What is needed.
In the data below, find the line that contains "Screen dimensions: 390x403" and the line that contains "Click the Create". Copy both, plus every line between them, exactly.

Stored records.
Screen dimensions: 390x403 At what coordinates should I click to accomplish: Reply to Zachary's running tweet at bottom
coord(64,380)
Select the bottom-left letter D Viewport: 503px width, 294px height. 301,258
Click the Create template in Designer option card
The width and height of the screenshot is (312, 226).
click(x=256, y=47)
==
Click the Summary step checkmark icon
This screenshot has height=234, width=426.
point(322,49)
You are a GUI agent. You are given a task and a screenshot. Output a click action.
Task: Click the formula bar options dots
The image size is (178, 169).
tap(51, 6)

Solution.
Screen dimensions: 390x403 At what coordinates should I click to accomplish: Reply to Zachary's running tweet at bottom
coord(64,380)
Select the bottom-left letter D Viewport: 503px width, 294px height. 301,258
Click the Create template in Designer option card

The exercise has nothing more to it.